Vox Populi: From Chorus to Audience in “Cross”

The Greeks, in creating their dramatic universe, strove for the mimetic; an accurate portrayal of the world, (or indeed the underworld), something that felt true to life (and death). This impulse, however, sometimes risked leaving the audience out in the cold, bereft of exposition and wondering what happened. A solution to this dilemma was often the chorus—a group of players existing someplace between the invited world of the stage and the lived world of the audience: interpreting, analyzing, guiding, commentating. August Wilhem Schlegel’s “ideal spectator,” the chorus most often mediated the action without explicating it; acting as something of a voice in the audience member’s head, an intuition given form, a hey did you notice that? Pretty strange… If contemporary fiction has largely evolved towards helping the reader to a suffocating extent, this is not (yet) an absolute requirement, especially for work coming from across the Atlantic. Austin Duffy’s Cross, a meditation on the last days of The Troubles, is a fine inheritor of the choral tradition, told through a collective narration that suggests more than it dictates, simmering just below and just above the surface of a steady, contemplative, unhurried novel that brings the Greek tradition to a Northern Ireland synonymous with tragedy.
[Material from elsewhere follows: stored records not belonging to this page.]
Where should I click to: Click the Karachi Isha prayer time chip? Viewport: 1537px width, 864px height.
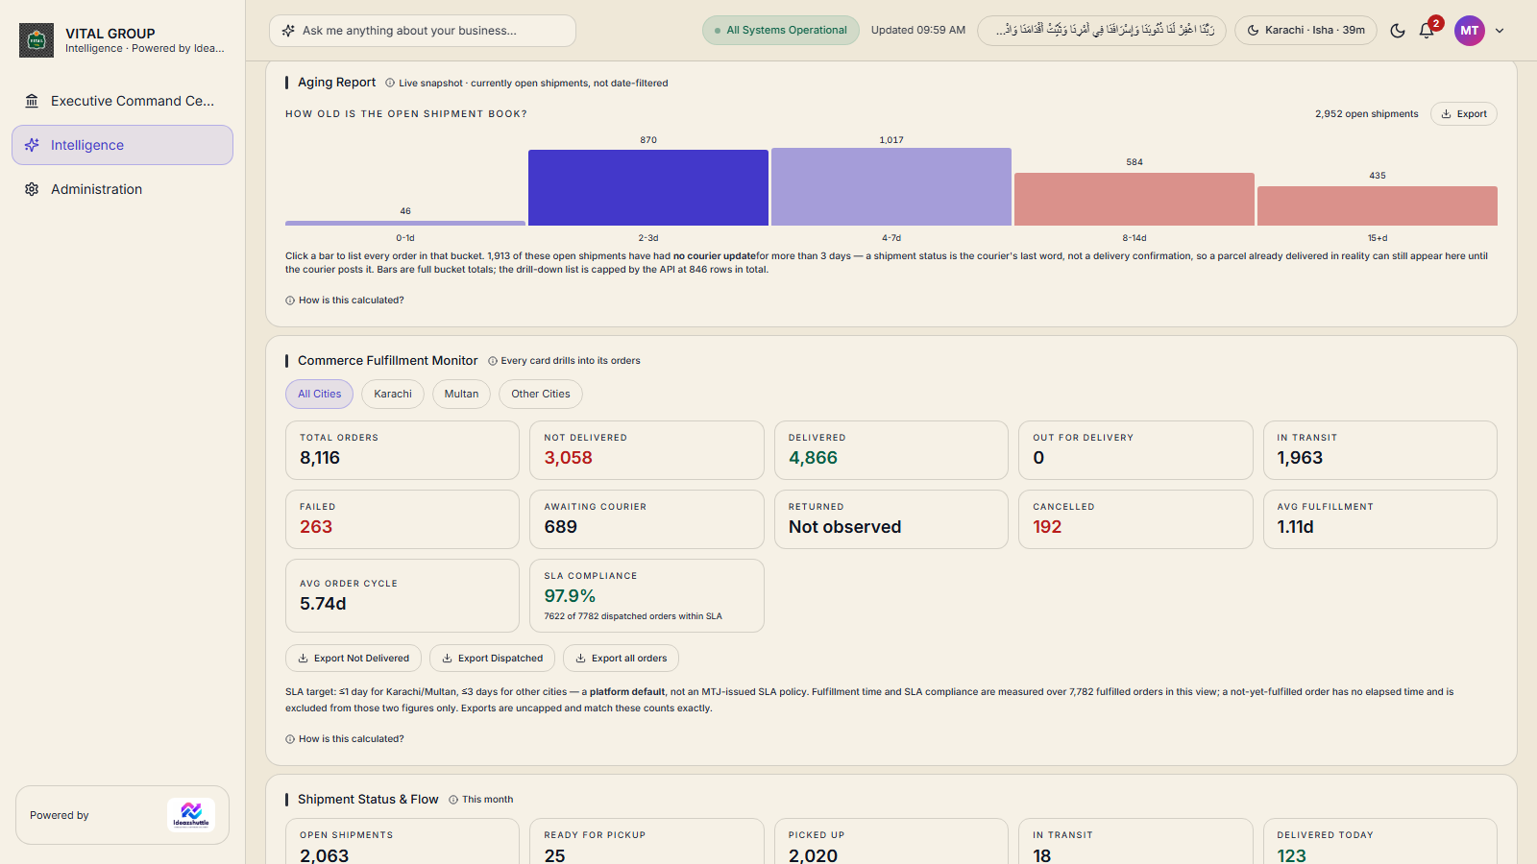point(1305,31)
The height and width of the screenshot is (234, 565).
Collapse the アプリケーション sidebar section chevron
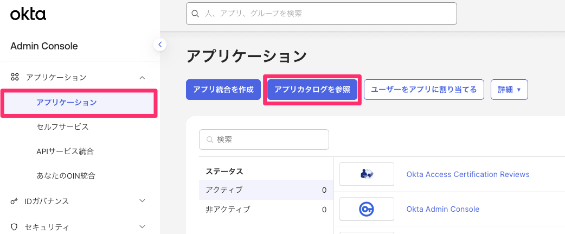142,78
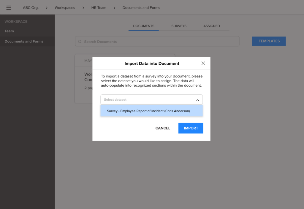The image size is (304, 209).
Task: Open the hamburger navigation menu
Action: (8, 7)
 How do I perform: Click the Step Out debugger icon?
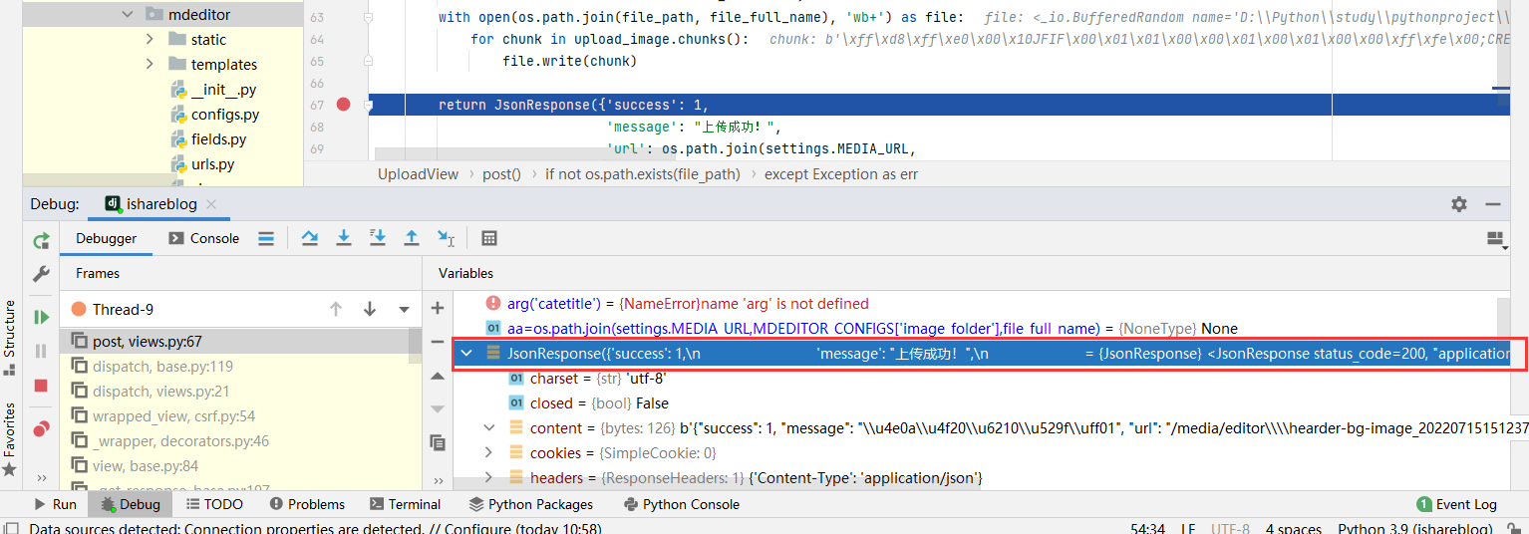coord(411,238)
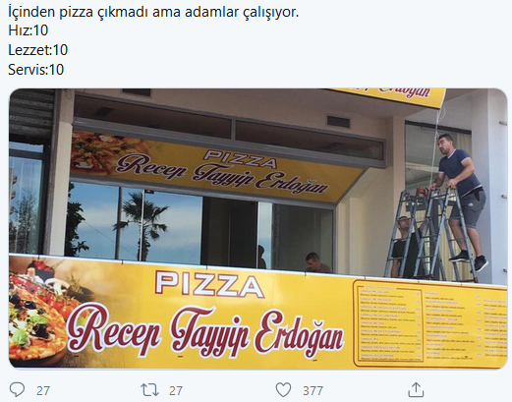
Task: Click the 'Servis:10' text line
Action: [35, 70]
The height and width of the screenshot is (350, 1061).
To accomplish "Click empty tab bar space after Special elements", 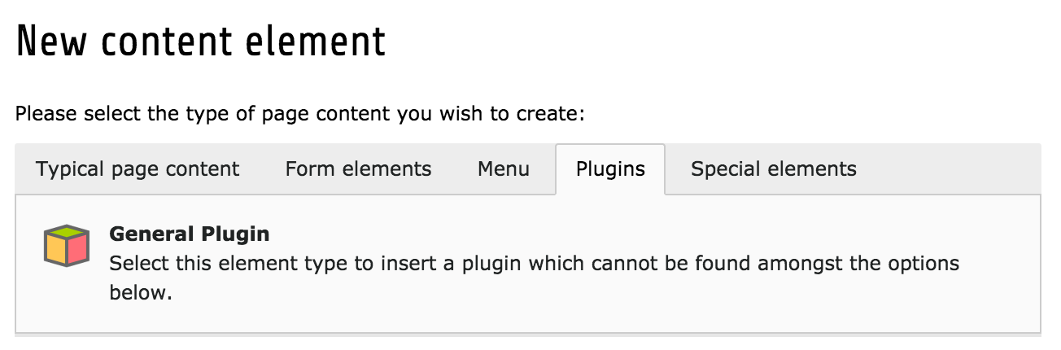I will click(x=952, y=169).
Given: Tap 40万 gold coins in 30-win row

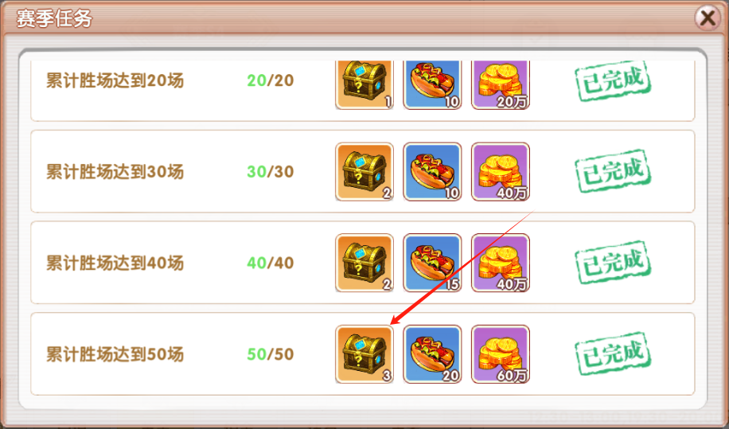Looking at the screenshot, I should coord(501,172).
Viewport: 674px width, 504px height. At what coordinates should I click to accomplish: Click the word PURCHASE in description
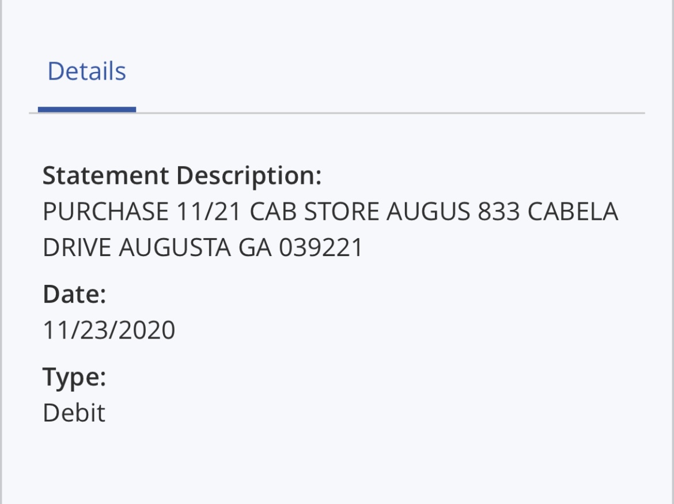pos(105,212)
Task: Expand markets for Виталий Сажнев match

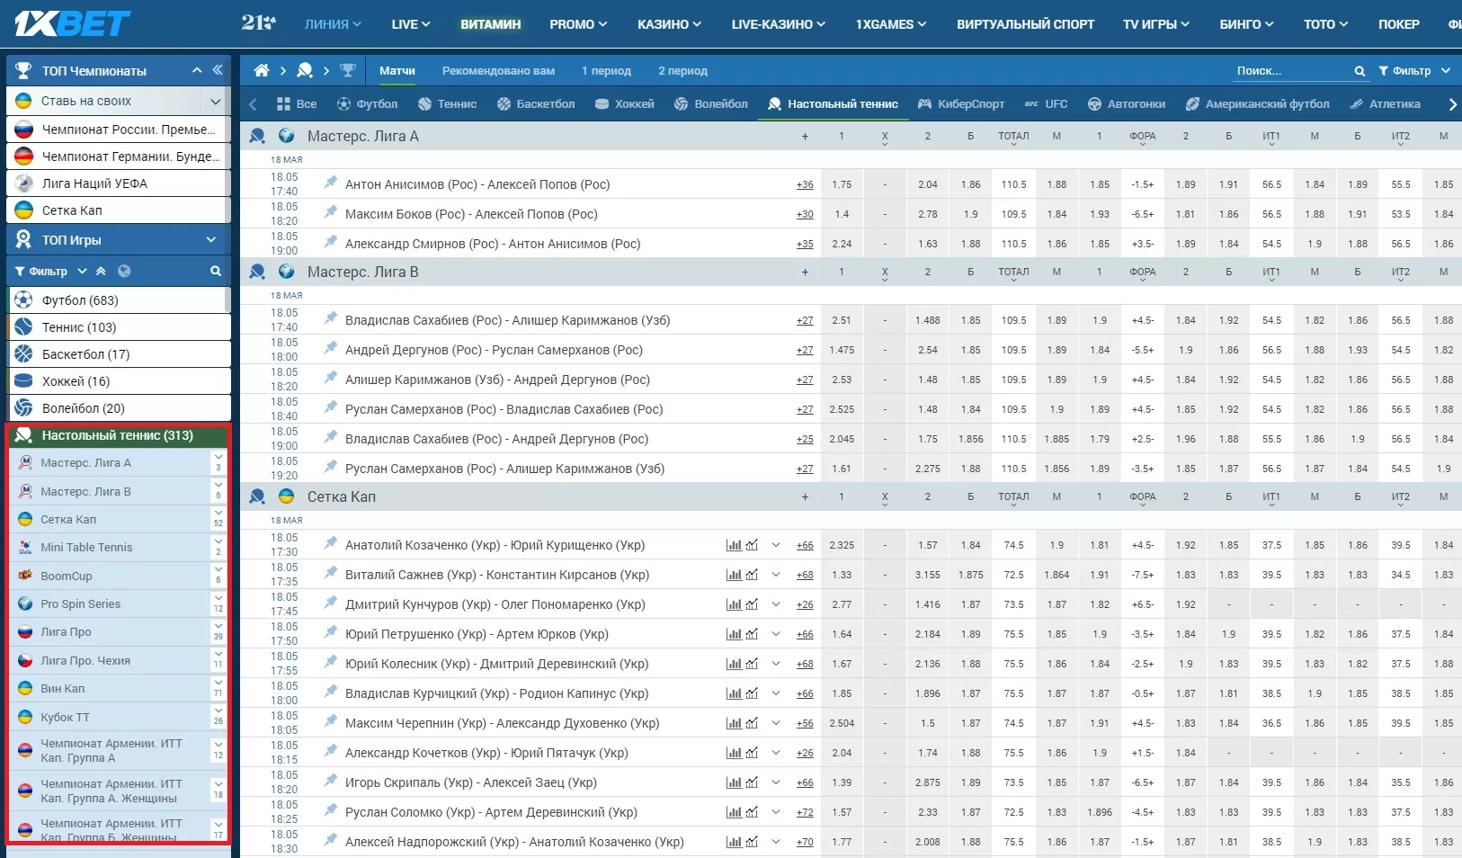Action: (x=776, y=575)
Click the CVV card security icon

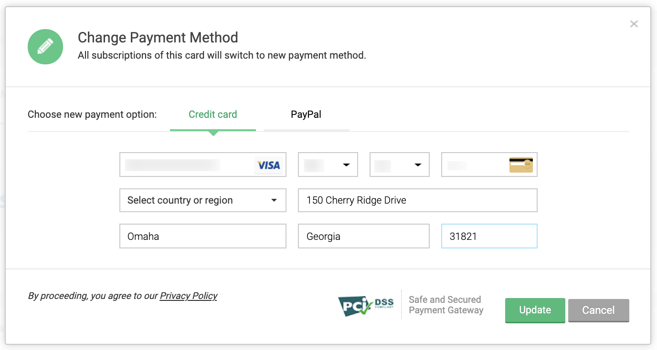[521, 165]
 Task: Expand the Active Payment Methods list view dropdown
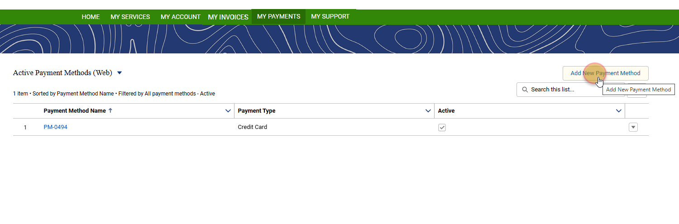tap(120, 73)
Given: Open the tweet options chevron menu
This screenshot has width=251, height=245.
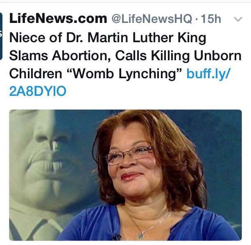Looking at the screenshot, I should click(238, 19).
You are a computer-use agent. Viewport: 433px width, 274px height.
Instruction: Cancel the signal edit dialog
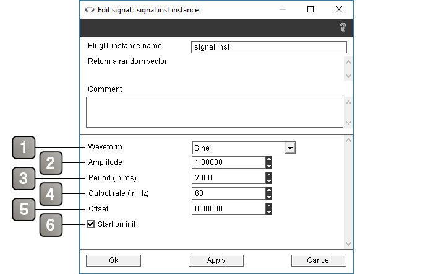[x=319, y=260]
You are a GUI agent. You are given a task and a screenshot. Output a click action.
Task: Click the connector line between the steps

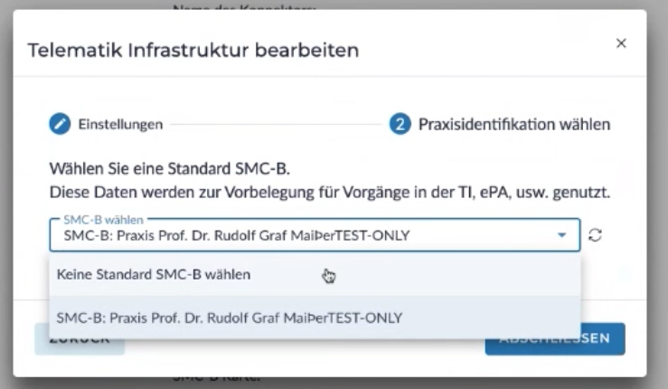tap(276, 125)
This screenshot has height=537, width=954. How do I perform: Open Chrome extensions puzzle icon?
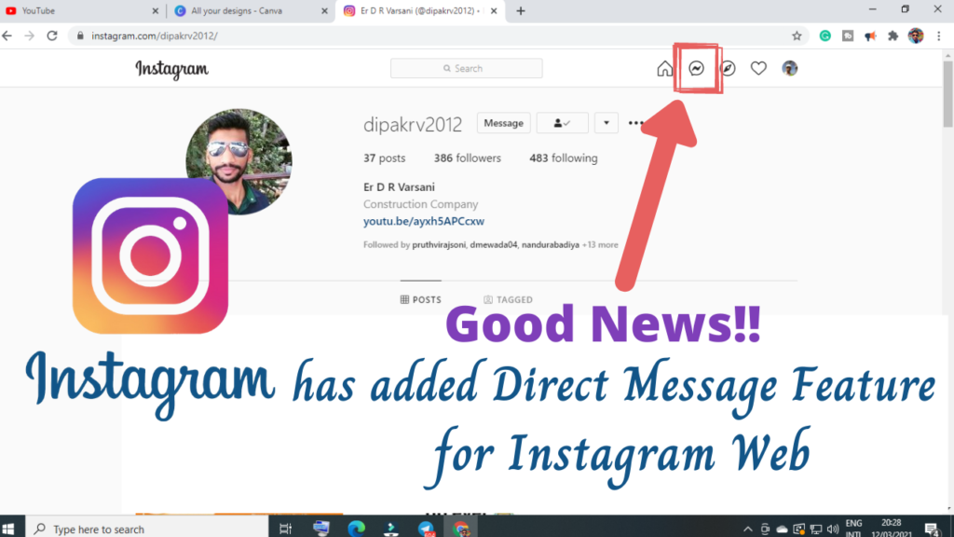pos(893,36)
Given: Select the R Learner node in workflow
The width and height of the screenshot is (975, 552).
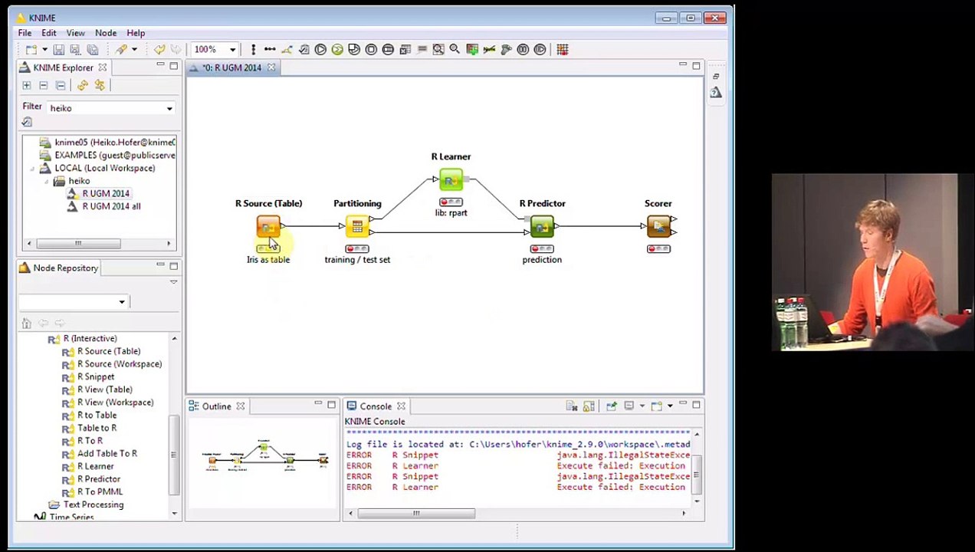Looking at the screenshot, I should [x=451, y=180].
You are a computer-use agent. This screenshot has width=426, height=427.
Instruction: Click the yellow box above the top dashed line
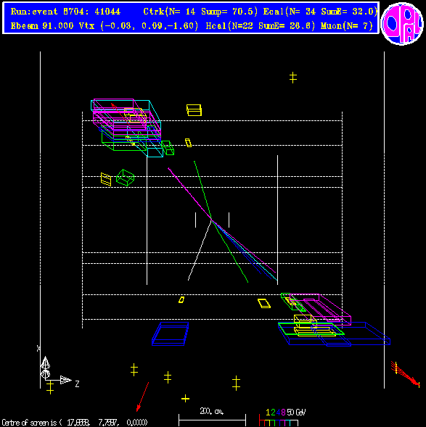(x=194, y=110)
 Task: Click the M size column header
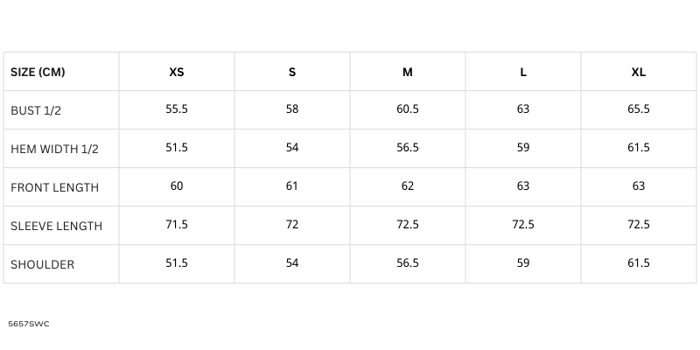[x=408, y=72]
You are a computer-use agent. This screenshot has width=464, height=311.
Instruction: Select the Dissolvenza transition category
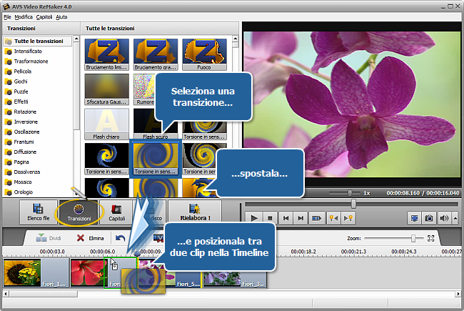[x=30, y=172]
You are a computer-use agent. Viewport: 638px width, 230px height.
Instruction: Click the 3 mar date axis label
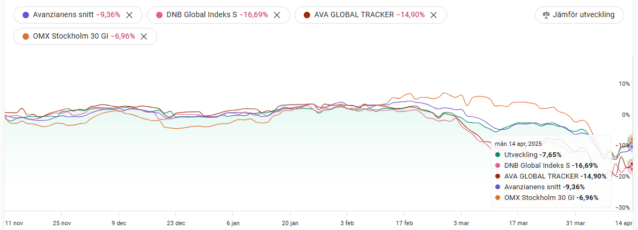(x=461, y=222)
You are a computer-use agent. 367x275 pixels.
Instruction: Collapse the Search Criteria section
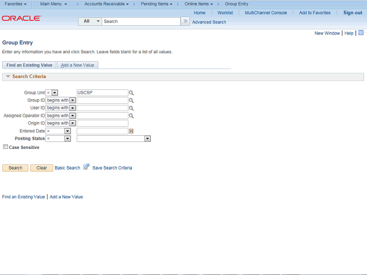pos(8,76)
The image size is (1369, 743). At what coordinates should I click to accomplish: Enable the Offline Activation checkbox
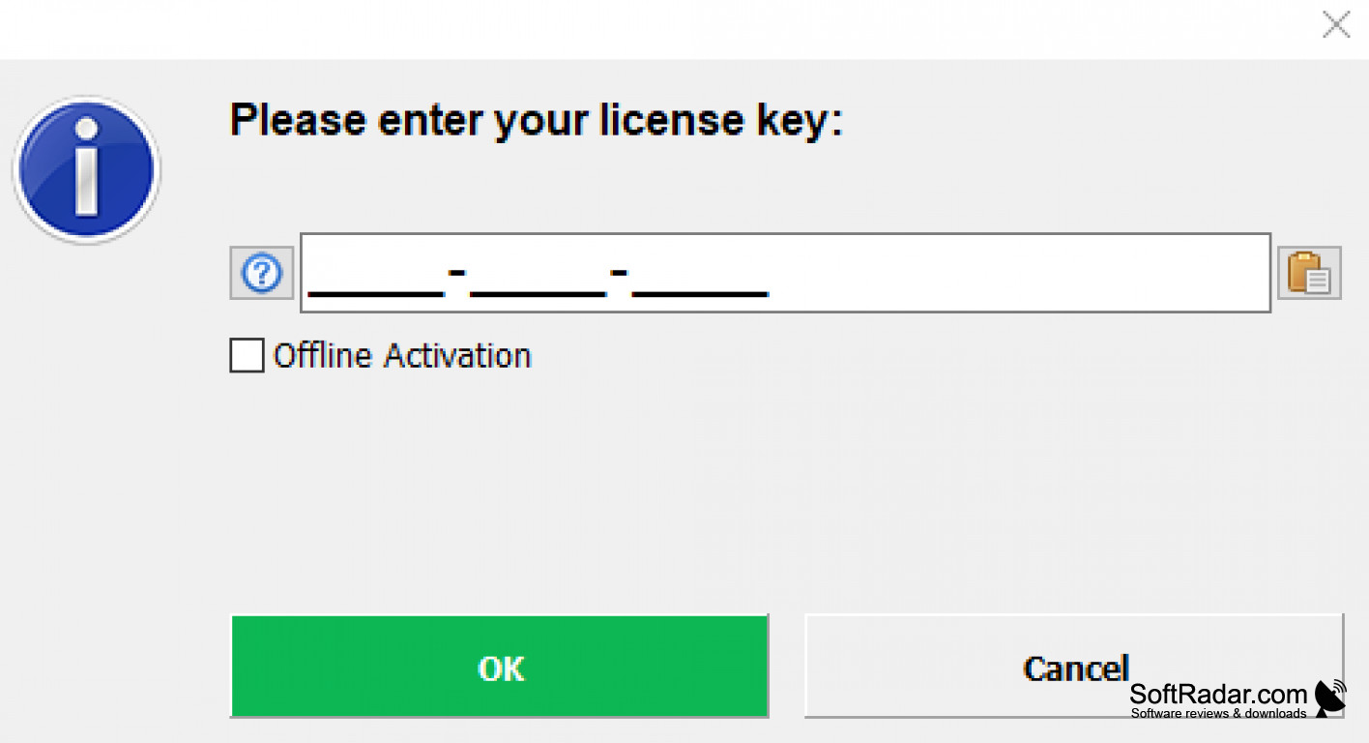247,355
Cross follows a group of IRA operatives set amongst a wider cast of a Northern Irish Catholic community living in the titular town. From the opening pages, we are introduced to a plural first-person narration that is something of a mélange of Antigone and The Virgin Suicides: “It was his job to know things and boy did Our Francie know things, flying around in that Datsun Cherry of his. Francie knows, we’d say, Francie knows. Sure he’d practically know your business before you knew it yourself.” The first chapter, leading from this collective beginning, covers the killing of a Royal Police officer by the IRA, overseen by the ever-prepared Francie. The efficacy of his narrational choice is borne out through the novel, in which suspicion and paranoia coexist with friendship and loyalty, imparting unto the reader the sense of permanent surveillance—by both the Crown authorities and the local IRA leadership—which suffuses the community.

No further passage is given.